[Dataset items]
-.-.-
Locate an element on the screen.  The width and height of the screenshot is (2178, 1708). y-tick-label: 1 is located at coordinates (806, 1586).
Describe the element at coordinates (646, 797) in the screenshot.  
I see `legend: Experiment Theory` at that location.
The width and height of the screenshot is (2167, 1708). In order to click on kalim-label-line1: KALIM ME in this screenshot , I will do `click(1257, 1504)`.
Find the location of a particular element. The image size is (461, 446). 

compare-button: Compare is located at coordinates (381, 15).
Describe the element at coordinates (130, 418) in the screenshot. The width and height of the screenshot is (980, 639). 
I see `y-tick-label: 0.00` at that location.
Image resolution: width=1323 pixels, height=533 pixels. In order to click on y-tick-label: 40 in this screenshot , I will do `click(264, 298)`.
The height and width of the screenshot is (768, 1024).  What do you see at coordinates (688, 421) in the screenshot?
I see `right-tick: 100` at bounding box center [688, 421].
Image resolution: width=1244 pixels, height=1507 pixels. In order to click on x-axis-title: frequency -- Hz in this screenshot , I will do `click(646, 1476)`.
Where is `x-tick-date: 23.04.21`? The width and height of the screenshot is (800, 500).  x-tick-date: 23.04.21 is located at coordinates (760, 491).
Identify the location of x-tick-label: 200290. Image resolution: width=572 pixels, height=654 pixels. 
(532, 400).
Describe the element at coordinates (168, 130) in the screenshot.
-.-.-
> **REQUIRED WORK**
Swap every occurrence of "in this screenshot" in the data above for "on this screen", and leave everything else unchanged.

> **FINAL ANSWER**
Locate an element on the screen.  The width and height of the screenshot is (2178, 1708). y-tick-label: 1 is located at coordinates (806, 1586).
Describe the element at coordinates (646, 797) in the screenshot.  
I see `legend: Experiment Theory` at that location.
The width and height of the screenshot is (2167, 1708). In order to click on kalim-label-line1: KALIM ME on this screen , I will do `click(1257, 1504)`.
Find the location of a particular element. The image size is (461, 446). 

compare-button: Compare is located at coordinates (381, 15).
Describe the element at coordinates (130, 418) in the screenshot. The width and height of the screenshot is (980, 639). 
I see `y-tick-label: 0.00` at that location.
Image resolution: width=1323 pixels, height=533 pixels. In order to click on y-tick-label: 40 on this screen , I will do `click(264, 298)`.
The height and width of the screenshot is (768, 1024).  What do you see at coordinates (688, 421) in the screenshot?
I see `right-tick: 100` at bounding box center [688, 421].
Image resolution: width=1244 pixels, height=1507 pixels. In order to click on x-axis-title: frequency -- Hz on this screen , I will do `click(646, 1476)`.
Where is `x-tick-date: 23.04.21`? The width and height of the screenshot is (800, 500).  x-tick-date: 23.04.21 is located at coordinates (760, 491).
Identify the location of x-tick-label: 200290. Image resolution: width=572 pixels, height=654 pixels. 
(532, 400).
Describe the element at coordinates (168, 130) in the screenshot.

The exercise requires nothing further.